Mais il les utilise de manière littérale, sans tenir compte du contexte.

C’est un fait, l’adversaire peut lui aussi faire parler les Ecritures. Cela doit nous rendre particulièrement vigilants, nous autres protestants, qui souvent ne gardons de la Réforme que le principe de Sola Scriptura, tant il est vrai que sans l’Esprit saint on peut faire dire n’importe quoi à la Bible.

Si nous concevons la tentation comme la transgression d’une règle morale, nous aurons du mal à voir ici des tentations. Car il est normal de satisfaire sa faim, de chercher à être plus convaincant ou de vouloir résoudre des problèmes de société par le biais de la politique.

Le problème de ces trois tentations se situe en fait sur un autre plan que celui des règles morales. Car si elles abordent chacune des questions très différentes, elles ont cependant un point commun : elles cherchent l’efficacité, le plus rapidement possible, et pour y parvenir, elles instrumentalisent le Dieu d’Israël, elles font finalement de lui une idole soumise aux désirs humains. Cela contrevient à la vocation du judaïsme. Incontestablement, c’est là que réside le problème de ces trois tentations.

Mais Jésus ne tombe pas dans le piège, et une fois qu’il a décliné les offres de l’adversaire, tout rentre dans l’ordre, comme vient le calme après la tempête : des anges s’approchent de lui et le servent.

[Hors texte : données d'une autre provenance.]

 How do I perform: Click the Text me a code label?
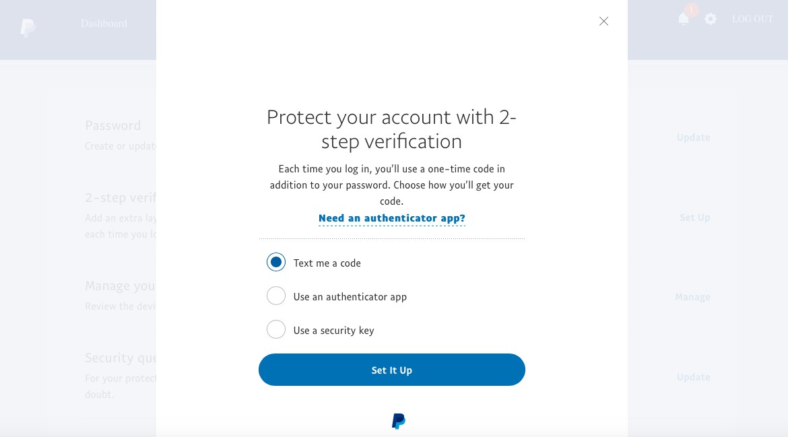(327, 263)
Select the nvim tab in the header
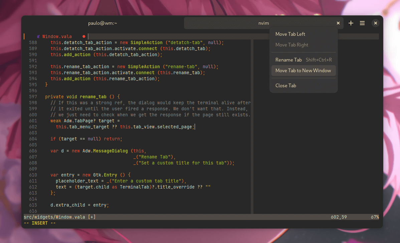The width and height of the screenshot is (400, 243). coord(263,23)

Ce sont d’autres anges que l’adversaire.

Car il est lui aussi un ange. C’est d’ailleurs pourquoi il refuse toujours la réalité. Ainsi il propose à Jésus de transformer les pierres en pains comme un alchimiste qui chercherait à changer le plomb en or, ou encore il veut l’emmener sans transition du désert au Temple de Jérusalem pour nier la loi de la gravité, ou enfin il lui offre dans l’instant tous les royaumes de la terre, alors que l’action politique œuvre dans le temps.

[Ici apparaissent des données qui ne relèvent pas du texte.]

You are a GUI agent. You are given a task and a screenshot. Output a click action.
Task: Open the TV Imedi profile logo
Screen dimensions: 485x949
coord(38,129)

Tout cela relève de la pensée magique. La foi, quant à elle, tient compte de la réalité.

Ce texte nous invite à un combat qui ne consistera pas à instrumentaliser Dieu, même avec des objectifs louables. Jésus nous montre comment garder le cap en maintenant notre unité intérieure grâce aux Ecritures, que nous lirons avec l’éclairage de l’Esprit saint.